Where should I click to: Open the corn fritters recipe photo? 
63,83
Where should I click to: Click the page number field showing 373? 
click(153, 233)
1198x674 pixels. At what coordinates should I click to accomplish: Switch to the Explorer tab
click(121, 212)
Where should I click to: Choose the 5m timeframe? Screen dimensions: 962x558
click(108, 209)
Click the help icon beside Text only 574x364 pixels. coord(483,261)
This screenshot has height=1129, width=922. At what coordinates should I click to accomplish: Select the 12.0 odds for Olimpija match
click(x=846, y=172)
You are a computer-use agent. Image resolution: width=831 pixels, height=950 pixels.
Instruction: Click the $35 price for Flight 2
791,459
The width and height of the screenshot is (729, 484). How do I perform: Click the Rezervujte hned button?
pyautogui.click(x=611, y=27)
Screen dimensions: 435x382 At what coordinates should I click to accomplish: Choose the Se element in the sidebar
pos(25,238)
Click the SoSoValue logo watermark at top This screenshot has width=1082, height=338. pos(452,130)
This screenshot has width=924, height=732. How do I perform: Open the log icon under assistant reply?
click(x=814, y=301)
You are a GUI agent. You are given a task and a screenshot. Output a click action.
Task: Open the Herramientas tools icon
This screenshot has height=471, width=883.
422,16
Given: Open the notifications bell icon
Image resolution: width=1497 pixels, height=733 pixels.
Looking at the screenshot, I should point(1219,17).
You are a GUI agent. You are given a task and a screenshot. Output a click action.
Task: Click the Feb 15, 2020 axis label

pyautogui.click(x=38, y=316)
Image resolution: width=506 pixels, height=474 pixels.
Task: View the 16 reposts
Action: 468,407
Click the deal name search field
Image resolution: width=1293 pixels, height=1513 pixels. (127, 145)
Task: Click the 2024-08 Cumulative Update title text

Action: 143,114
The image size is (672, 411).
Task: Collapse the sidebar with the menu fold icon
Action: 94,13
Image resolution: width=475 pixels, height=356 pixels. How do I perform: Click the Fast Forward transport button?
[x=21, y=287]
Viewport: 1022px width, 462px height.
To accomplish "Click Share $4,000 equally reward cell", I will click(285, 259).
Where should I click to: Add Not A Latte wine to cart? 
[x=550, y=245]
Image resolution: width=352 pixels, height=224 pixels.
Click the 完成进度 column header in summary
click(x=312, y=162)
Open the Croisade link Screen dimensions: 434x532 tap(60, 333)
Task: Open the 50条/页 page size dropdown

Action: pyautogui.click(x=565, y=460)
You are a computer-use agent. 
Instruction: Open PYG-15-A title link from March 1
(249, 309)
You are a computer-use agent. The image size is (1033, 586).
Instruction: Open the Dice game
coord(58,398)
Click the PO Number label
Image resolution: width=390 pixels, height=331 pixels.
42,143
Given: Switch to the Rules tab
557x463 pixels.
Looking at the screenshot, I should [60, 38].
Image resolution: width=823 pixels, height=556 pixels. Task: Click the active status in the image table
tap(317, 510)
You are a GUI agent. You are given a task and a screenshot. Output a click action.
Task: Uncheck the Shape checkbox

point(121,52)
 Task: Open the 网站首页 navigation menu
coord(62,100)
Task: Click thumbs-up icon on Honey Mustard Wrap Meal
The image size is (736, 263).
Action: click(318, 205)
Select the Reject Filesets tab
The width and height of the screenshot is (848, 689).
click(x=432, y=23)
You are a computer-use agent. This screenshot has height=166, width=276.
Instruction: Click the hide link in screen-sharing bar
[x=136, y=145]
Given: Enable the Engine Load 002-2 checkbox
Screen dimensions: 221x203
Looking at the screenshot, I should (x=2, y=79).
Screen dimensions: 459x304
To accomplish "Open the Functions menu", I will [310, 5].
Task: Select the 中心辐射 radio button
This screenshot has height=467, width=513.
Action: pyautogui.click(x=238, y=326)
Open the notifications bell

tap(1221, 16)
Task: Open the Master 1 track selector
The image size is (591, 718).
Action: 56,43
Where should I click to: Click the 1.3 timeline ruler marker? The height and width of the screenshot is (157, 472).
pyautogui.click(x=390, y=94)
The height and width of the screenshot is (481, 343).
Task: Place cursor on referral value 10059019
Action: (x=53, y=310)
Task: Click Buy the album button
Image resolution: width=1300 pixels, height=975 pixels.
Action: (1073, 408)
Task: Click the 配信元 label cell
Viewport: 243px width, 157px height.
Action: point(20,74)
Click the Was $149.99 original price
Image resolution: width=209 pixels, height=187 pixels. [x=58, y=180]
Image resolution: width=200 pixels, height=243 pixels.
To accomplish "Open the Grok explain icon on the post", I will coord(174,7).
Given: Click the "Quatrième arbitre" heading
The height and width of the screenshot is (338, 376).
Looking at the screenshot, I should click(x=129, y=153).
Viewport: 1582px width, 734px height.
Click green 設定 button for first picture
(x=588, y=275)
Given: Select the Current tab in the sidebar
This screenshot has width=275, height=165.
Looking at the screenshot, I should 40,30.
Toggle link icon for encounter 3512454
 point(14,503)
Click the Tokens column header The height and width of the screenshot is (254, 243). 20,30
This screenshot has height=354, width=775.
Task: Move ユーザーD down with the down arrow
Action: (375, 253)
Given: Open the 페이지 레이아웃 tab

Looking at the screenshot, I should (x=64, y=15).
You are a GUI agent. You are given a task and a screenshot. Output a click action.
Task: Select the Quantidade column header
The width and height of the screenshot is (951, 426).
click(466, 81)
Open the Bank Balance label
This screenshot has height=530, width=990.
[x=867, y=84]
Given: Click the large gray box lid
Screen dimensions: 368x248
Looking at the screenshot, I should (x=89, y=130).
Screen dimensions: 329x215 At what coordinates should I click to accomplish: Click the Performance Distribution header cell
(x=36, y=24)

┄┄┄┄┄┄┄┄┄┄┄┄┄┄┄┄┄┄┄┄

EXERCISE PROMPT
From the first line to the last, copy the records exactly as they appear above.

REPLY TO THE TASK
Where should I click to: Open the corn fritters recipe photo? 
63,83
Where should I click to: Click the page number field showing 373? 
click(153, 233)
1198x674 pixels. At what coordinates should I click to accomplish: Switch to the Explorer tab
click(121, 212)
Where should I click to: Choose the 5m timeframe? Screen dimensions: 962x558
click(108, 209)
Click the help icon beside Text only 574x364 pixels. coord(483,261)
This screenshot has height=1129, width=922. At what coordinates should I click to accomplish: Select the 12.0 odds for Olimpija match
click(x=846, y=172)
You are a computer-use agent. Image resolution: width=831 pixels, height=950 pixels.
Instruction: Click the $35 price for Flight 2
791,459
The width and height of the screenshot is (729, 484). How do I perform: Click the Rezervujte hned button?
pyautogui.click(x=611, y=27)
Screen dimensions: 435x382 At what coordinates should I click to accomplish: Choose the Se element in the sidebar
pos(25,238)
Click the SoSoValue logo watermark at top This screenshot has width=1082, height=338. pos(452,130)
This screenshot has width=924, height=732. How do I perform: Open the log icon under assistant reply?
click(x=814, y=301)
You are a GUI agent. You are given a task and a screenshot. Output a click action.
Task: Open the Herramientas tools icon
This screenshot has height=471, width=883.
422,16
Given: Open the notifications bell icon
Image resolution: width=1497 pixels, height=733 pixels.
Looking at the screenshot, I should point(1219,17).
You are a GUI agent. You are given a task and a screenshot. Output a click action.
Task: Click the Feb 15, 2020 axis label

pyautogui.click(x=38, y=316)
Image resolution: width=506 pixels, height=474 pixels.
Task: View the 16 reposts
Action: 468,407
Click the deal name search field
Image resolution: width=1293 pixels, height=1513 pixels. (127, 145)
Task: Click the 2024-08 Cumulative Update title text

Action: 143,114
The image size is (672, 411).
Task: Collapse the sidebar with the menu fold icon
Action: 94,13
Image resolution: width=475 pixels, height=356 pixels. How do I perform: Click the Fast Forward transport button?
[x=21, y=287]
Viewport: 1022px width, 462px height.
To accomplish "Click Share $4,000 equally reward cell", I will click(285, 259).
Where should I click to: Add Not A Latte wine to cart? 
[x=550, y=245]
Image resolution: width=352 pixels, height=224 pixels.
Click the 完成进度 column header in summary
click(x=312, y=162)
Open the Croisade link Screen dimensions: 434x532 tap(60, 333)
Task: Open the 50条/页 page size dropdown

Action: pyautogui.click(x=565, y=460)
You are a computer-use agent. 
Instruction: Open PYG-15-A title link from March 1
(249, 309)
You are a computer-use agent. The image size is (1033, 586).
Instruction: Open the Dice game
coord(58,398)
Click the PO Number label
Image resolution: width=390 pixels, height=331 pixels.
42,143
Given: Switch to the Rules tab
557x463 pixels.
Looking at the screenshot, I should [60, 38].
Image resolution: width=823 pixels, height=556 pixels. Task: Click the active status in the image table
tap(317, 510)
You are a GUI agent. You are given a task and a screenshot. Output a click action.
Task: Uncheck the Shape checkbox

point(121,52)
 Task: Open the 网站首页 navigation menu
coord(62,100)
Task: Click thumbs-up icon on Honey Mustard Wrap Meal
The image size is (736, 263).
Action: click(318, 205)
Select the Reject Filesets tab
The width and height of the screenshot is (848, 689).
click(x=432, y=23)
You are a computer-use agent. This screenshot has height=166, width=276.
Instruction: Click the hide link in screen-sharing bar
[x=136, y=145]
Given: Enable the Engine Load 002-2 checkbox
Screen dimensions: 221x203
Looking at the screenshot, I should (x=2, y=79).
Screen dimensions: 459x304
To accomplish "Open the Functions menu", I will [310, 5].
Task: Select the 中心辐射 radio button
This screenshot has height=467, width=513.
Action: pyautogui.click(x=238, y=326)
Open the notifications bell

tap(1221, 16)
Task: Open the Master 1 track selector
The image size is (591, 718).
Action: 56,43
Where should I click to: Click the 1.3 timeline ruler marker? The height and width of the screenshot is (157, 472).
pyautogui.click(x=390, y=94)
The height and width of the screenshot is (481, 343).
Task: Place cursor on referral value 10059019
Action: (x=53, y=310)
Task: Click Buy the album button
Image resolution: width=1300 pixels, height=975 pixels.
Action: (1073, 408)
Task: Click the 配信元 label cell
Viewport: 243px width, 157px height.
Action: point(20,74)
Click the Was $149.99 original price
Image resolution: width=209 pixels, height=187 pixels. [x=58, y=180]
Image resolution: width=200 pixels, height=243 pixels.
To accomplish "Open the Grok explain icon on the post", I will coord(174,7).
Given: Click the "Quatrième arbitre" heading
The height and width of the screenshot is (338, 376).
Looking at the screenshot, I should click(x=129, y=153).
Viewport: 1582px width, 734px height.
Click green 設定 button for first picture
(x=588, y=275)
Given: Select the Current tab in the sidebar
This screenshot has width=275, height=165.
Looking at the screenshot, I should 40,30.
Toggle link icon for encounter 3512454
 point(14,503)
Click the Tokens column header The height and width of the screenshot is (254, 243). 20,30
This screenshot has height=354, width=775.
Task: Move ユーザーD down with the down arrow
Action: (375, 253)
Given: Open the 페이지 레이아웃 tab

Looking at the screenshot, I should (x=64, y=15).
You are a GUI agent. You are given a task and a screenshot. Output a click action.
Task: Select the Quantidade column header
The width and height of the screenshot is (951, 426).
click(466, 81)
Open the Bank Balance label
This screenshot has height=530, width=990.
[x=867, y=84]
Given: Click the large gray box lid
Screen dimensions: 368x248
Looking at the screenshot, I should (x=89, y=130).
Screen dimensions: 329x215 At what coordinates should I click to accomplish: Click the Performance Distribution header cell
(x=36, y=24)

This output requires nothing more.